═════ Data to use ═════

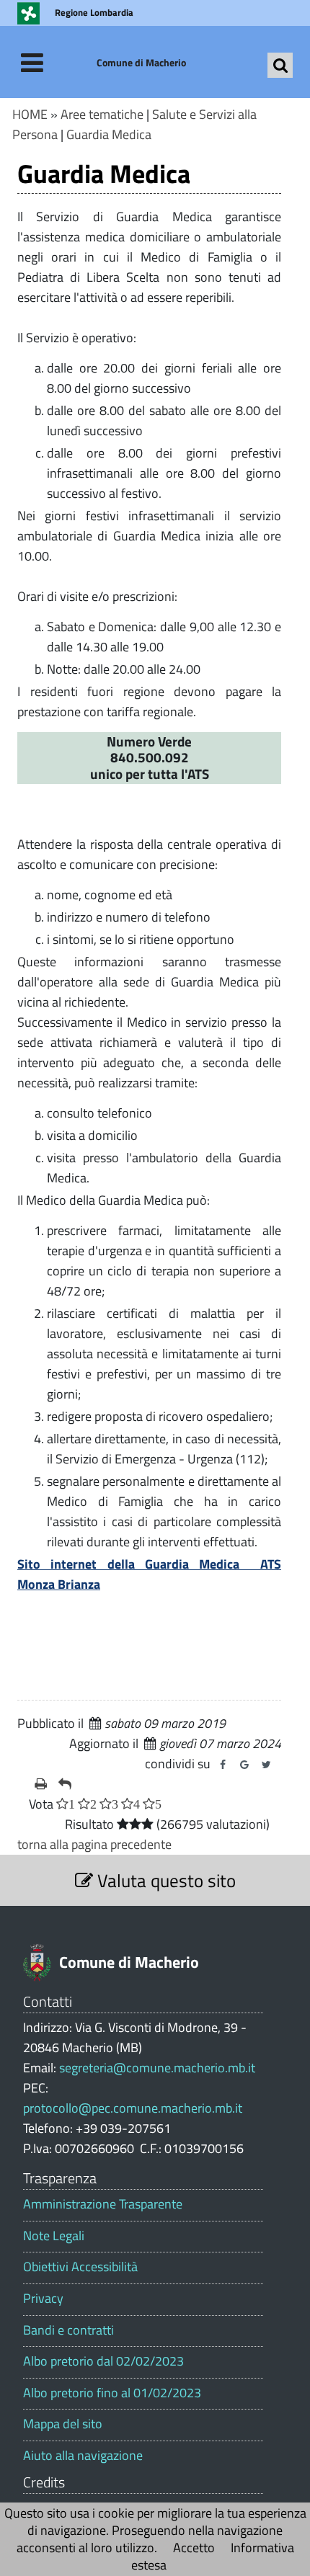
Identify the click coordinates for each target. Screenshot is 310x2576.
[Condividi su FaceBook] (223, 1765)
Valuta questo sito (164, 1880)
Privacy (43, 2299)
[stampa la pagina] (41, 1784)
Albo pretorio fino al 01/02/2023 (112, 2393)
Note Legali (53, 2236)
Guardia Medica (108, 134)
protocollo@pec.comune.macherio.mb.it (132, 2108)
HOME (30, 114)
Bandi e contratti (68, 2330)
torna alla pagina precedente (94, 1844)
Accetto (194, 2547)
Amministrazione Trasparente (102, 2204)
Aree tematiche (102, 114)
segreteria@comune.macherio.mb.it (157, 2067)
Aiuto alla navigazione (83, 2456)
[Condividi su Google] (244, 1765)
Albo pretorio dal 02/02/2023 (103, 2361)
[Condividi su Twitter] (266, 1765)
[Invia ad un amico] (65, 1784)
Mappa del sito (62, 2424)
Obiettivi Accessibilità (80, 2267)
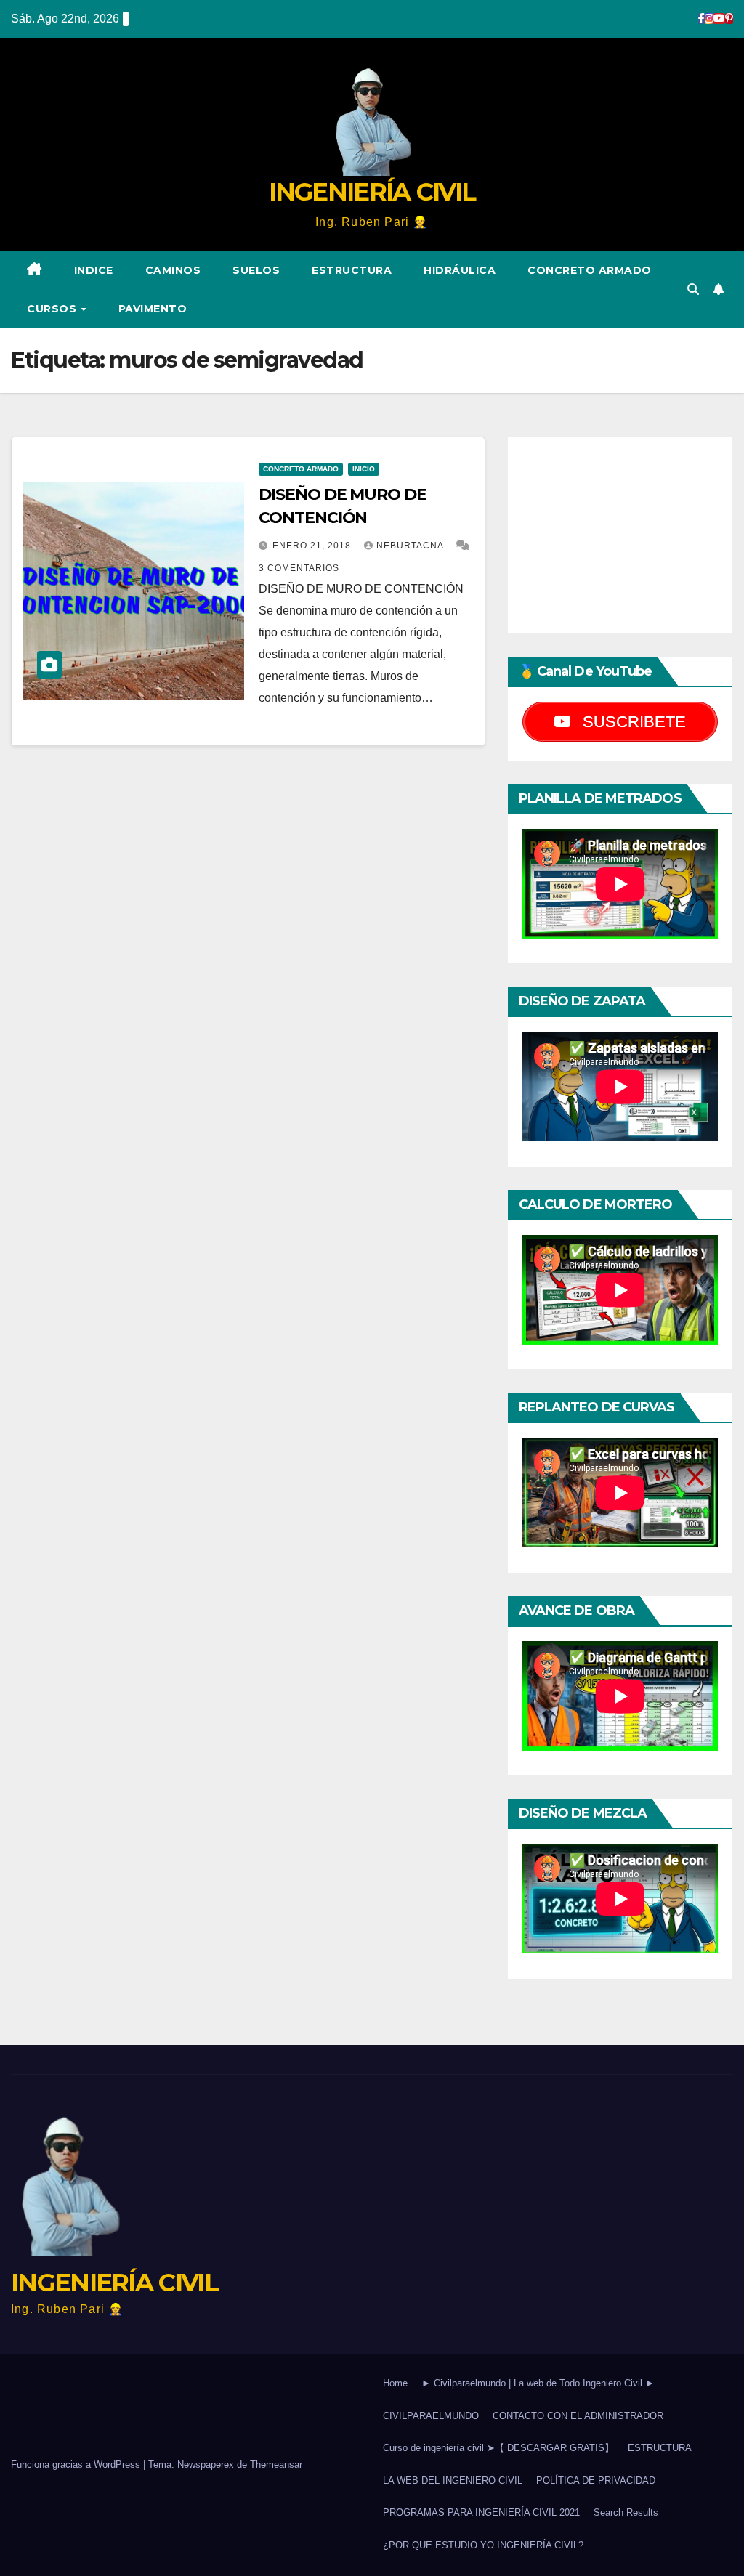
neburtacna (411, 545)
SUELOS (256, 270)
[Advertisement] (620, 535)
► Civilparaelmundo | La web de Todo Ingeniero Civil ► (538, 2383)
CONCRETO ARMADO (589, 270)
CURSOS (53, 308)
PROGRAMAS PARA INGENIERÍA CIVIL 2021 (481, 2512)
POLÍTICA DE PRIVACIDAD (595, 2480)
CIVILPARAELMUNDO (431, 2415)
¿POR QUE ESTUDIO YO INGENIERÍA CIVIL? (483, 2545)
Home (395, 2383)
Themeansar (276, 2464)
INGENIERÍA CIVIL (372, 192)
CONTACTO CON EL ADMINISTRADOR (578, 2415)
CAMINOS (173, 270)
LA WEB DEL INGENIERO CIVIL (452, 2480)
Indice (93, 270)
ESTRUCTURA (352, 270)
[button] (693, 289)
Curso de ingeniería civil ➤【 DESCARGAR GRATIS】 (498, 2447)
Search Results (626, 2512)
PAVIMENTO (152, 308)
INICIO (363, 469)
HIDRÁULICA (460, 270)
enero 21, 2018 (313, 545)
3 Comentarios (299, 568)
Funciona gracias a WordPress (77, 2464)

═════

* _Work required_
Return every row above character for character, leaving the pictures out of your answer.

* _Answer to this exercise_
Identify the click coordinates for each target. Screenshot is 310x2576.
[Condividi su FaceBook] (223, 1765)
Valuta questo sito (164, 1880)
Privacy (43, 2299)
[stampa la pagina] (41, 1784)
Albo pretorio fino al 01/02/2023 (112, 2393)
Note Legali (53, 2236)
Guardia Medica (108, 134)
protocollo@pec.comune.macherio.mb.it (132, 2108)
HOME (30, 114)
Bandi e contratti (68, 2330)
torna alla pagina precedente (94, 1844)
Accetto (194, 2547)
Amministrazione Trasparente (102, 2204)
Aree tematiche (102, 114)
segreteria@comune.macherio.mb.it (157, 2067)
Aiuto alla navigazione (83, 2456)
[Condividi su Google] (244, 1765)
Albo pretorio dal 02/02/2023 (103, 2361)
[Condividi su Twitter] (266, 1765)
[Invia ad un amico] (65, 1784)
Mappa del sito (62, 2424)
Obiettivi Accessibilità (80, 2267)
neburtacna (411, 545)
SUELOS (256, 270)
[Advertisement] (620, 535)
► Civilparaelmundo | La web de Todo Ingeniero Civil ► (538, 2383)
CONCRETO ARMADO (589, 270)
CURSOS (53, 308)
PROGRAMAS PARA INGENIERÍA CIVIL 2021 (481, 2512)
POLÍTICA DE PRIVACIDAD (595, 2480)
CIVILPARAELMUNDO (431, 2415)
¿POR QUE ESTUDIO YO INGENIERÍA CIVIL? (483, 2545)
Home (395, 2383)
Themeansar (276, 2464)
INGENIERÍA CIVIL (372, 192)
CONTACTO CON EL ADMINISTRADOR (578, 2415)
CAMINOS (173, 270)
LA WEB DEL INGENIERO CIVIL (452, 2480)
Indice (93, 270)
ESTRUCTURA (352, 270)
[button] (693, 289)
Curso de ingeniería civil ➤【 DESCARGAR GRATIS】 (498, 2447)
Search Results (626, 2512)
PAVIMENTO (152, 308)
INICIO (363, 469)
HIDRÁULICA (460, 270)
enero 21, 2018 (313, 545)
3 Comentarios (299, 568)
Funciona gracias a WordPress (77, 2464)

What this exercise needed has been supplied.